Barrett was born Katherine Harwood Waller at her family's historic estate, Clifton, in Falmouth, Virginia, to Ann Eliza Stribbling Waller and Withers Waller on January 24, 1857. Her family owned slaves on several large plantations, and Barrett's two young black playmates named Jane and Lucy were "given" to young Kate as a birthday gift on her sixth birthday by her grandmother. Later regretting these circumstances, Barrett stated "I looked upon them as mine by 'divine right' and many were the lessons of cruelty and lack of appreciation of the rights of others cultivated in me."
Katherine Waller attended Arlington Institute for Girls in Alexandria, Virginia, after the Civil War. On July 19, 1876, she married Robert South Barrett (1851–1896), a young Episcopal minister fresh out of seminary, who had been recently assigned to the nearby Aquia Church. It was while traveling with and assisting her husband with his work in Virginia, Kentucky and Georgia, that she first witnessed the social problems which would form the impetus for her life's work.
In particular, soon after Robert South Barrett, Jr., the first of their six children, was born in Richmond, Virginia, a young unmarried woman with her own child begged for help at their door. The Barretts provided the young woman with a meal and listened as she told of being deserted by a man who had promised marriage. Barrett recognized the similarities between herself and the young woman, and concluded that only luck separated her from the young woman in her home; one of them had fallen in love with a "good" man and one with a "bad" one. Furthermore, from her own experiences as a slaveholder and with Jim Crow laws, Barrett also realized how spirits could be broken by degradation. Profoundly moved by her new-found bond with this "fallen" woman, she vowed, "By the power of God that rules the Universe, I would spend my life trying to wipe out some of the inequalities that were meted out to my sisters who were so helpless to help themselves."

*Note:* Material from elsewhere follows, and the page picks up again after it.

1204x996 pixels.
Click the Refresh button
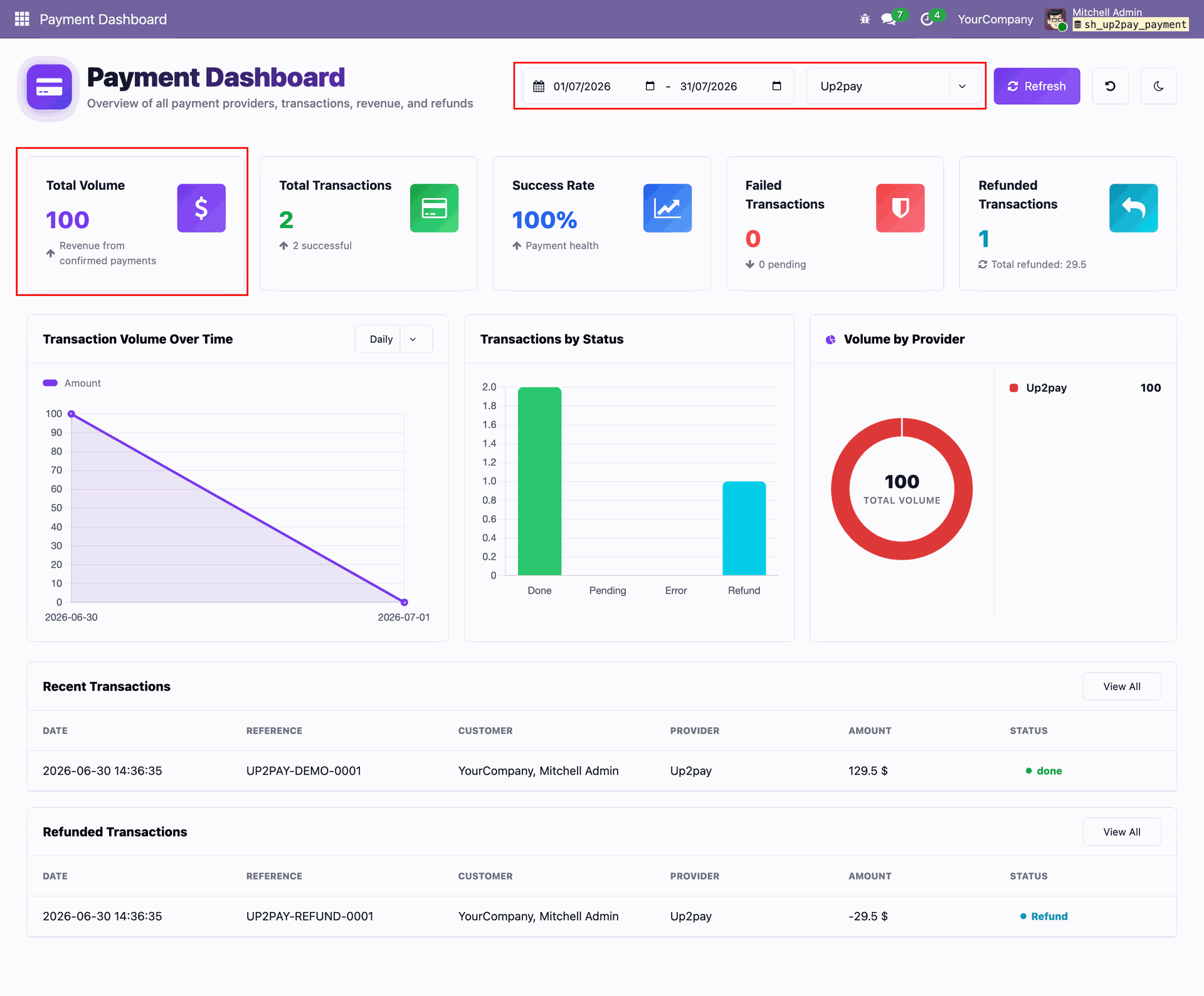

When Rev. Barrett was assigned to Atlanta in 1886, Katherine Barrett, with his encouragement, pursued a medical degree, while also establishing what came to be her first shelter for unwed mothers. The Women's Medical College of Georgia awarded Barrett an M.D. in 1892 and a doctor of science degree in 1894. Barrett never intended to practice as a physician, but wanted to bolster her credibility: "she recognized that the initials 'M.D.' behind her name gave weight to her viewpoints."
While earning those degrees and working on numerous charitable causes, Barrett also raised six children, with the considerable assistance of a black nanny. Her husband's health, never robust, began failing, and they returned to the Alexandria area while he was assigned in Washington D.C., and later traveled to Europe to seeking cures. Thus, Barrett also studied nursing at the Florence Nightingale Training School in London, England. However, Rev. Barrett died in 1896, leaving his 39-year-old widow with six young children.